Solazyme produced the world's first 100 percent algae-derived jet fuel, Solajet, for both commercial and military applications.

Oil prices increased about fivefold from 2003 to 2008, raising fears that world petroleum production is becoming peak oil. The fact that there are few alternatives to petroleum for aviation fuel adds urgency to the search for alternatives. Twenty-five airlines were bankrupted or stopped operations in the first six months of 2008, largely due to fuel costs.

In 2015 ASTM approved a modification to Specification D1655 Standard Specification for Aviation Turbine Fuels to permit up to 50 ppm (50 mg/kg) of FAME (fatty acid methyl ester) in jet fuel to allow higher cross-contamination from biofuel production.
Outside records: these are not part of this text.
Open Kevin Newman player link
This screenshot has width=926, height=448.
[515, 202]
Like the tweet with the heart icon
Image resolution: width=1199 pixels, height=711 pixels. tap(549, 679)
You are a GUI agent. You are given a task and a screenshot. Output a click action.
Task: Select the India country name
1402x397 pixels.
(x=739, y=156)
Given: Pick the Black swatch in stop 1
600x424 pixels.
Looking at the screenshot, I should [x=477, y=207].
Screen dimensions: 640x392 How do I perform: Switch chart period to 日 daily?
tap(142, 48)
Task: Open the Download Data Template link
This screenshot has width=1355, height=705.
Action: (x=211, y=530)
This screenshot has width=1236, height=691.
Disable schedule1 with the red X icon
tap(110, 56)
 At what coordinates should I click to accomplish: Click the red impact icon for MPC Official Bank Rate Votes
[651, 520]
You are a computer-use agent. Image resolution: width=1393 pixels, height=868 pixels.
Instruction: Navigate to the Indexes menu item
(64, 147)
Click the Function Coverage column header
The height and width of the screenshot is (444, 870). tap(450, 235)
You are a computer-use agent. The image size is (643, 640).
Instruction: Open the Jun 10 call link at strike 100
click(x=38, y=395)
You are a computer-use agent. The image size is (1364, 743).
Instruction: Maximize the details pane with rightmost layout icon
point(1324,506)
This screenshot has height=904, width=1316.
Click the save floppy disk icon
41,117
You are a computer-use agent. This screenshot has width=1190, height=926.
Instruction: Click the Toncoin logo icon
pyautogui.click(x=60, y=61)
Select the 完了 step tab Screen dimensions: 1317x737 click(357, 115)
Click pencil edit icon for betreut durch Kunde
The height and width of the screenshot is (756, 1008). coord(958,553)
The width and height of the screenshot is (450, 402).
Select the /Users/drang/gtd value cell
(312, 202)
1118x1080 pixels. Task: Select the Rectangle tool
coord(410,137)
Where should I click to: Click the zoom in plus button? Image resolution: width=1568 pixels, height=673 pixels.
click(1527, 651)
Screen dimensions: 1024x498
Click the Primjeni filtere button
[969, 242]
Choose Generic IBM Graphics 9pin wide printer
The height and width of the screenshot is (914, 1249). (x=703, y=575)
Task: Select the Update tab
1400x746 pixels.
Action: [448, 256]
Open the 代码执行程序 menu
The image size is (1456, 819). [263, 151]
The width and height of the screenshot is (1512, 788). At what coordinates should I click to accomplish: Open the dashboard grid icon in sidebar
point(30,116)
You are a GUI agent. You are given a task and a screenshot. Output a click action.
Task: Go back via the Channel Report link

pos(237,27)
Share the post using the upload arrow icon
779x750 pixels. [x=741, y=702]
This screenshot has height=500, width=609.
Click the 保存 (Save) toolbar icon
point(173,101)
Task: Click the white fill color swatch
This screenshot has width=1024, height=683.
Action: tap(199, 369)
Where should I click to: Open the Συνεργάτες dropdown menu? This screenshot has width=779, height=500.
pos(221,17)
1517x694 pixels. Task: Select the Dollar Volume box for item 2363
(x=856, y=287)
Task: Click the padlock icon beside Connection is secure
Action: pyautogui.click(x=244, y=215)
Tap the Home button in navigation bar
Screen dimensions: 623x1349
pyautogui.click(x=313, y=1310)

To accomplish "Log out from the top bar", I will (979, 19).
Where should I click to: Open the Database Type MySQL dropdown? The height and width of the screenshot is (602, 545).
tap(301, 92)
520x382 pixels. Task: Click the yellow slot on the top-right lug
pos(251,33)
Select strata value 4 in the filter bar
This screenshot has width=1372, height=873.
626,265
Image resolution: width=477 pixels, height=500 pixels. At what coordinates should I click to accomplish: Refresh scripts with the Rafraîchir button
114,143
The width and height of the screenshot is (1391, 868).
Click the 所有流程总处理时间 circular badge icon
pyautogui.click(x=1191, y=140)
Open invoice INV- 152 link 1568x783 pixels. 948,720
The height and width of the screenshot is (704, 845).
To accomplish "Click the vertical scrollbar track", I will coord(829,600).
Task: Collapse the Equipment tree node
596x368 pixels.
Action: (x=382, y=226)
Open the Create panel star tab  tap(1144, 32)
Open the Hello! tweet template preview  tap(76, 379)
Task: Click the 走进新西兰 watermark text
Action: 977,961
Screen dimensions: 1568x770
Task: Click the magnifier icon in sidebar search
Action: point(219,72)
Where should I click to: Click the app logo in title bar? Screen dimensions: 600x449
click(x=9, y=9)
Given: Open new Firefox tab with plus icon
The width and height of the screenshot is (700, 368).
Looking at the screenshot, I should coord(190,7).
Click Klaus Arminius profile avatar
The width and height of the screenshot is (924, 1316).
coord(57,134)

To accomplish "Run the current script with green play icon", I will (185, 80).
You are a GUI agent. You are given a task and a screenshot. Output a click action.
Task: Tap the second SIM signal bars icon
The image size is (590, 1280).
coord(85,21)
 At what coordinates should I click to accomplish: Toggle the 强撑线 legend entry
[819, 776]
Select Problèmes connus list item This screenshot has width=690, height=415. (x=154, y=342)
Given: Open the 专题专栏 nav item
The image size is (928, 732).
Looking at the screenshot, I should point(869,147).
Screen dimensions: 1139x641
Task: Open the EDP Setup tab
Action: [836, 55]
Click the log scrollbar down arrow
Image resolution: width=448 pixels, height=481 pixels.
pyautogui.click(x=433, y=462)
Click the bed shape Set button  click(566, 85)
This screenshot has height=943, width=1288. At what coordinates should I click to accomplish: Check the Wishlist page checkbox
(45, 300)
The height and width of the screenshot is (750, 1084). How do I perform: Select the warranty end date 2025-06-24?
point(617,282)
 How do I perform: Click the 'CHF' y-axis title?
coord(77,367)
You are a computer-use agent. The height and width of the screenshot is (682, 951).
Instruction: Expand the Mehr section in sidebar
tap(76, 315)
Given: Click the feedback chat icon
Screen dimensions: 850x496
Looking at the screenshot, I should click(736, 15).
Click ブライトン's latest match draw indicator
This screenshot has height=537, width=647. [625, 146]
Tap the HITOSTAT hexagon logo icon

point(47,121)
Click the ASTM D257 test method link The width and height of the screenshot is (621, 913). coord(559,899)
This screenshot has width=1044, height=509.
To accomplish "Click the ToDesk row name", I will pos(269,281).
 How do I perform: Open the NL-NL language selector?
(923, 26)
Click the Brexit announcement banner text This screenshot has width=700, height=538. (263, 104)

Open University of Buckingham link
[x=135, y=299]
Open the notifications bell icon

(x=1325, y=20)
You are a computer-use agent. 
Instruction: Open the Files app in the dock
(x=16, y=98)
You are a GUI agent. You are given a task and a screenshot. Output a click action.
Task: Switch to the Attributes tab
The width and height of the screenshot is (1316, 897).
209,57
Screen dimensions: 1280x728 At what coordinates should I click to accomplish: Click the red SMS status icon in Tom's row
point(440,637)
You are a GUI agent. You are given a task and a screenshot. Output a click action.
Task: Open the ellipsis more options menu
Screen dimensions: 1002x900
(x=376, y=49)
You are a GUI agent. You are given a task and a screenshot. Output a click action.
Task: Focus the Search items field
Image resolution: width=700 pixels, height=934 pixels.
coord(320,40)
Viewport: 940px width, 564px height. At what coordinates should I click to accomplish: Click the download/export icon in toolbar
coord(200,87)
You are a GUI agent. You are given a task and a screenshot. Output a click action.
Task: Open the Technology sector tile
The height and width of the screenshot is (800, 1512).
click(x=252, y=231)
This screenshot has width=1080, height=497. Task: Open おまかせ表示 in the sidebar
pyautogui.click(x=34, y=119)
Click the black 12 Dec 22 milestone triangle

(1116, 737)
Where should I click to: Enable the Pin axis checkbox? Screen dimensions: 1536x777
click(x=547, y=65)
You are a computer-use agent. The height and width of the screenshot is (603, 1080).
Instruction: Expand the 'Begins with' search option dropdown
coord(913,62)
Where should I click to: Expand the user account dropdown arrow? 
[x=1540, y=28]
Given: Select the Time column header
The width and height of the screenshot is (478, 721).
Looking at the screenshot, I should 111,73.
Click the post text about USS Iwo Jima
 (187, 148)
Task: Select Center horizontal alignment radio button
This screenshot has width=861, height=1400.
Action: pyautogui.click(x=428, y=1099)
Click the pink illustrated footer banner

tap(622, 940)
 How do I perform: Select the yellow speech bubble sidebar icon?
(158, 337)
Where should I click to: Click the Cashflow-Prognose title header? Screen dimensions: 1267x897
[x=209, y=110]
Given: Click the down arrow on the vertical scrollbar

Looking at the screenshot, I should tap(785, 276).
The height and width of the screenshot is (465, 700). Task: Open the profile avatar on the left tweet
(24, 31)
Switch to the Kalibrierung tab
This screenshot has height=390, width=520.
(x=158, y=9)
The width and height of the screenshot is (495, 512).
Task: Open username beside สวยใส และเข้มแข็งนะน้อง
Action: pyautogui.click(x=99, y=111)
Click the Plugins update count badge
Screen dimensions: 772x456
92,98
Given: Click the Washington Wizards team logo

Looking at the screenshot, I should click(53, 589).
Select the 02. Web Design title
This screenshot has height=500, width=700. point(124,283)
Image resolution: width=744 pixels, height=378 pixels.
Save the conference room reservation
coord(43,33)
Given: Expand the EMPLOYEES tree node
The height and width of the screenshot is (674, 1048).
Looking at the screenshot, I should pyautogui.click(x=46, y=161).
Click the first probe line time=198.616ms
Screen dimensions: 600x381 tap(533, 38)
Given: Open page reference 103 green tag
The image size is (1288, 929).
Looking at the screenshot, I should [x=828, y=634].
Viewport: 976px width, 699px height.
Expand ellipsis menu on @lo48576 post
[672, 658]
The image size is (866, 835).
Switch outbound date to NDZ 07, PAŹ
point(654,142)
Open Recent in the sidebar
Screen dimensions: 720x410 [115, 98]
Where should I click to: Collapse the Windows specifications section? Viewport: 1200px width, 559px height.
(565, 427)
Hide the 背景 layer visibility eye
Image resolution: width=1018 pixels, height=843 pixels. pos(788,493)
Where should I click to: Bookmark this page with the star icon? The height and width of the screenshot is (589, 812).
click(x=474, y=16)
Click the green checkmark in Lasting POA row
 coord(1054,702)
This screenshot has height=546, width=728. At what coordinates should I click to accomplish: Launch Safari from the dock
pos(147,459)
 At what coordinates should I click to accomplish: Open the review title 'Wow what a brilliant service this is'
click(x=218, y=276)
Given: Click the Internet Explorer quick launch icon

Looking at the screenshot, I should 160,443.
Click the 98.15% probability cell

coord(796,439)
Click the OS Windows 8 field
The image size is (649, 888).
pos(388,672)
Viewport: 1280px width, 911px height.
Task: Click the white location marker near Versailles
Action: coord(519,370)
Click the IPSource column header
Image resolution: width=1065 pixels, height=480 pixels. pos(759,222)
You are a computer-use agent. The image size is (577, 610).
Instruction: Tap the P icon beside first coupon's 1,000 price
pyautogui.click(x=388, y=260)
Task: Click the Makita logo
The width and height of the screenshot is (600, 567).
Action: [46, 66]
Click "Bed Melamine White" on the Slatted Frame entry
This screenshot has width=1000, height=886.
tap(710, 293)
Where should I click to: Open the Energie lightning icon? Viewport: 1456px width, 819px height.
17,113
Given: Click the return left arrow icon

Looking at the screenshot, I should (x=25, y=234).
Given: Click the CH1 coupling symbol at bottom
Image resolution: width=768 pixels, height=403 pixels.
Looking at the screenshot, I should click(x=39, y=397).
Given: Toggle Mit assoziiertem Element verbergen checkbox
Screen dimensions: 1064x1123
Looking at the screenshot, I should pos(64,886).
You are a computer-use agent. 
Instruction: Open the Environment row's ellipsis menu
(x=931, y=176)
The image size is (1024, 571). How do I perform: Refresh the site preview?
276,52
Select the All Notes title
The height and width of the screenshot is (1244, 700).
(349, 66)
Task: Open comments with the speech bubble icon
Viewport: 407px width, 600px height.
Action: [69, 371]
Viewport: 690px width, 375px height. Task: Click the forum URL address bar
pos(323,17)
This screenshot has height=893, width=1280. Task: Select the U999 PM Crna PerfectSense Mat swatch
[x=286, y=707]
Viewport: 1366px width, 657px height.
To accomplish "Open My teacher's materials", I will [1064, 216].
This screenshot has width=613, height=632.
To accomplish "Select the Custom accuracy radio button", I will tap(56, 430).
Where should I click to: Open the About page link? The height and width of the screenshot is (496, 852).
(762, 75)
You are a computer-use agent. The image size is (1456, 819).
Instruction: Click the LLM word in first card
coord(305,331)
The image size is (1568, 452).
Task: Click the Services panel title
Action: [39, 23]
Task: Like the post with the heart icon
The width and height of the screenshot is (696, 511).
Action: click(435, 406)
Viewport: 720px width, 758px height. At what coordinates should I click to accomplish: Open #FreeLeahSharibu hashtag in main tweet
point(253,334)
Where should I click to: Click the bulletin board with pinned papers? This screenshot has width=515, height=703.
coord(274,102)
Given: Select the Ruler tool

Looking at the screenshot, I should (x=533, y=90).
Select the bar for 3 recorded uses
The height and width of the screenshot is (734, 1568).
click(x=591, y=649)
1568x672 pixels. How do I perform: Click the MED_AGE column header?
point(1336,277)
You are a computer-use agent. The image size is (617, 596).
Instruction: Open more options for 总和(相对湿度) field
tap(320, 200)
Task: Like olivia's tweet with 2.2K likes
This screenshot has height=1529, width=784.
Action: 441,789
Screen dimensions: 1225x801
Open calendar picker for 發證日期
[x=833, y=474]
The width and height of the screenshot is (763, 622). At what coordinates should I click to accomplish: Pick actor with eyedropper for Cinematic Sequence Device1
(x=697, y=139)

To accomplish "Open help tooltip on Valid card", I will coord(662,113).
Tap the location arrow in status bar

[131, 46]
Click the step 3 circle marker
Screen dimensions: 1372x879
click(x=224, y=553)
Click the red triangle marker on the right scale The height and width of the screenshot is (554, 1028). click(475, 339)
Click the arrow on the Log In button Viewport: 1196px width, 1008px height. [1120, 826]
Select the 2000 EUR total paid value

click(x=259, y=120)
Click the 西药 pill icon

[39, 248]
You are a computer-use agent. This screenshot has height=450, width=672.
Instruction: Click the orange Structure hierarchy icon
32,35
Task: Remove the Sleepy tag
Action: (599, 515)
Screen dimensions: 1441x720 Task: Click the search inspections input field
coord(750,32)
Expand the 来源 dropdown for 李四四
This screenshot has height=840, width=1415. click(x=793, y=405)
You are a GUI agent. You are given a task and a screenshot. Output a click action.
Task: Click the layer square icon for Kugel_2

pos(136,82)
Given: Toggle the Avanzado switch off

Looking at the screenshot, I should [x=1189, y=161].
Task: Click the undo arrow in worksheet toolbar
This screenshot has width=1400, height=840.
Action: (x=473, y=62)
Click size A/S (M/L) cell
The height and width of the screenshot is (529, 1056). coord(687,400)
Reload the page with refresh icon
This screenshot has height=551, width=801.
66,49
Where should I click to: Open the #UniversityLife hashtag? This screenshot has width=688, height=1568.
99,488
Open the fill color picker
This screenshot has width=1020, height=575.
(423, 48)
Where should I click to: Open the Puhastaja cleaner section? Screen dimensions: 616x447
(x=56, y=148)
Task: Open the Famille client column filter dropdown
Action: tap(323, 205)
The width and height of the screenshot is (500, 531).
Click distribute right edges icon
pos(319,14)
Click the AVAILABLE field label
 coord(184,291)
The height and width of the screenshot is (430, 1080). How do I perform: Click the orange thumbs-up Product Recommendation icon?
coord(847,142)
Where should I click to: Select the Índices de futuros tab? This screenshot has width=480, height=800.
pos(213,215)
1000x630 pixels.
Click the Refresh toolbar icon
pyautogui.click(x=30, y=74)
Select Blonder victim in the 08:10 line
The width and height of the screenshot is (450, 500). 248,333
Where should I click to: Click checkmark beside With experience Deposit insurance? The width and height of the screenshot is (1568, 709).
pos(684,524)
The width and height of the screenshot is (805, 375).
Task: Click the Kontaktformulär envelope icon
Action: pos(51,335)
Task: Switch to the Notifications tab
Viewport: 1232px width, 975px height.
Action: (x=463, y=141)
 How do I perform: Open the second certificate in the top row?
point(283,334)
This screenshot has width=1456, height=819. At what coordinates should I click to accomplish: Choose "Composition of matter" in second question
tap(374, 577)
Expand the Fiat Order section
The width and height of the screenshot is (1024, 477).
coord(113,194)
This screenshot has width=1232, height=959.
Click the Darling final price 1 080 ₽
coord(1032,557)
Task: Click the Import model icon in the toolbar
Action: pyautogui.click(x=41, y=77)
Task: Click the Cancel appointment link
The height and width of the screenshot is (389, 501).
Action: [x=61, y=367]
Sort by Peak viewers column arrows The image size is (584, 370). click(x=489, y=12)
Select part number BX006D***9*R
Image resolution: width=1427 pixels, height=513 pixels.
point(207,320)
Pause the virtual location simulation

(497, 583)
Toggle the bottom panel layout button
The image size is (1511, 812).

Article 15 of the Chicago Convention is also sometimes said to ban fuel taxes. Article 15 states: "No fees, dues or other charges shall be imposed by any contracting State in respect solely of the right of transit over or entry into or exit from its territory of any aircraft of a contracting State or persons or property thereon." However, ICAO distinguishes between charges and taxes, and Article 15 does not prohibit the levying of taxes without a service provided.

In the European Union, commercial aviation fuel is exempt from taxation, according to the 2003 Energy Taxation Directive. EU member states may tax jet fuel via bilateral agreements, however no such agreements exist.

In the United States, most states tax jet fuel.